Nel primo capitolo, Bertoluzzo passa in rassegna le principali teorie dell’aggressività., mentre dedica il secondo all’analisi delle dinamiche del conflitto. E’ sottinteso, ma è bene esplicitarlo, che si parla di conflitti “simmetrici”, nei quali le parti confliggenti hanno grosso modo lo stesso potere. Altra cosa, ma non è questo il tema affrontato nel libro, la situazione di conflitti “asimmetrici”, con forti disparità di potere. Inoltre, sono presi in considerazione conflitti interpersonali, o al più su piccola scala.
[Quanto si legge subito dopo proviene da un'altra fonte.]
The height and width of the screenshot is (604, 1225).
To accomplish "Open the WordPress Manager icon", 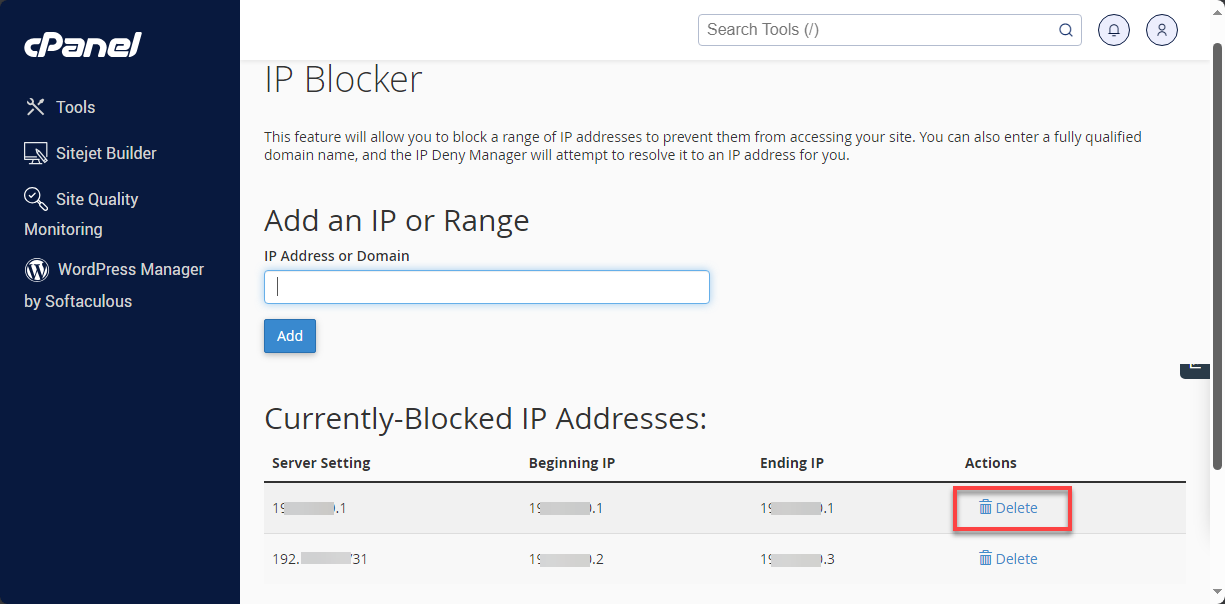I will (x=35, y=269).
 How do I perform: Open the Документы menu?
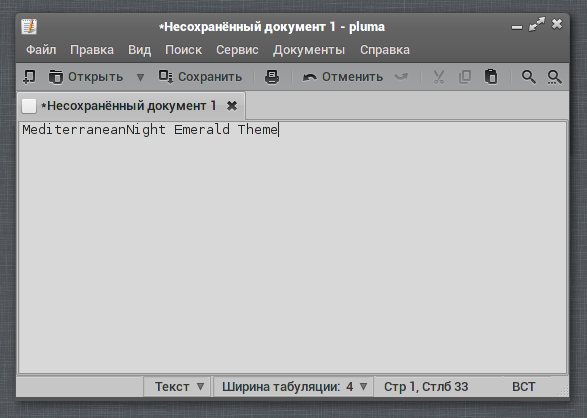(x=309, y=50)
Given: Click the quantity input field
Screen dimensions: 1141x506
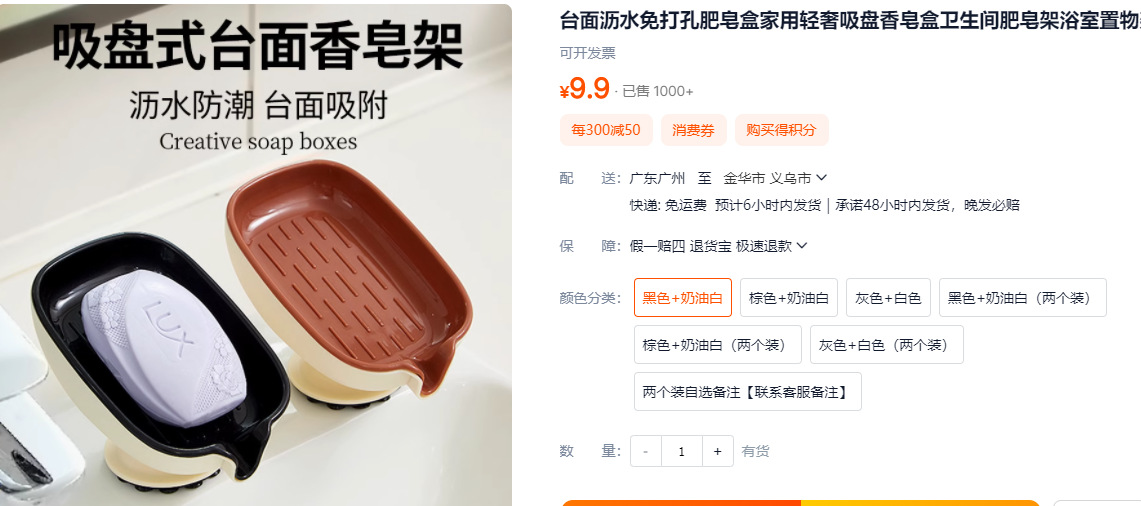Looking at the screenshot, I should pos(682,451).
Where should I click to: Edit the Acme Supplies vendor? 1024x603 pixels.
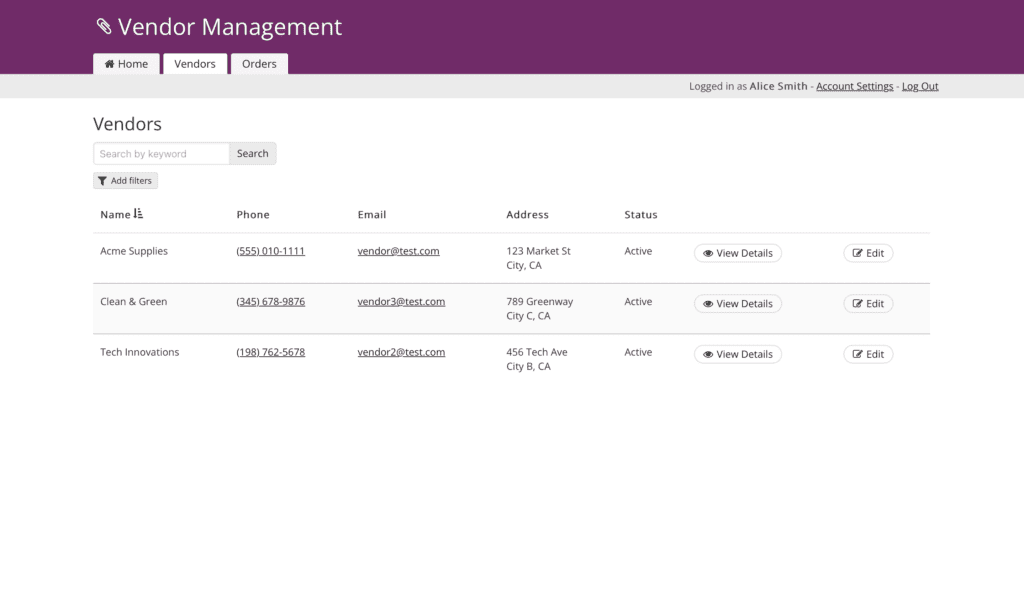click(868, 253)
Teoria e pratica della trasformazione nonviolenta dei conflitti, dal micro al macro, è invece il lavoro al quale si dedica da tempo Johan Galtung con la rete Transcend. Sarebbe interessante confrontare esperienze e metodologie diverse. Così come di grande utilità anche il confronto con le esperienze condotte dalla Rete IPRI-Corpi Civili di Pace, che opera non solo su scala internazionale, ma anche su scala locale, come in Campania, nel contesto delle attività malavitose della camorra.

Il terzo capitolo del libro è curato da Valter Bourqiè, commissario del Nucleo di prossimità del Corpo di polizia municipale di Torino. Il suo lavoro è frutto di corsi e seminari svolti per le forze di polizia municipale e forze dell’ordine. Centrato sulla percezione della paura e sui problemi della sicurezza e delle emergenze si rivolge anche, più in generale, a cittadini e operatori impegnati nella prevenzione di conflitti violenti.

Il libro si chiude con nove utili schede operative che illustrano situazioni di conflitto di varia natura, dall’interpersonale a conflitti nele aree urbane, offrendo una traccia e suggerimenti per una loro trasformazione positiva.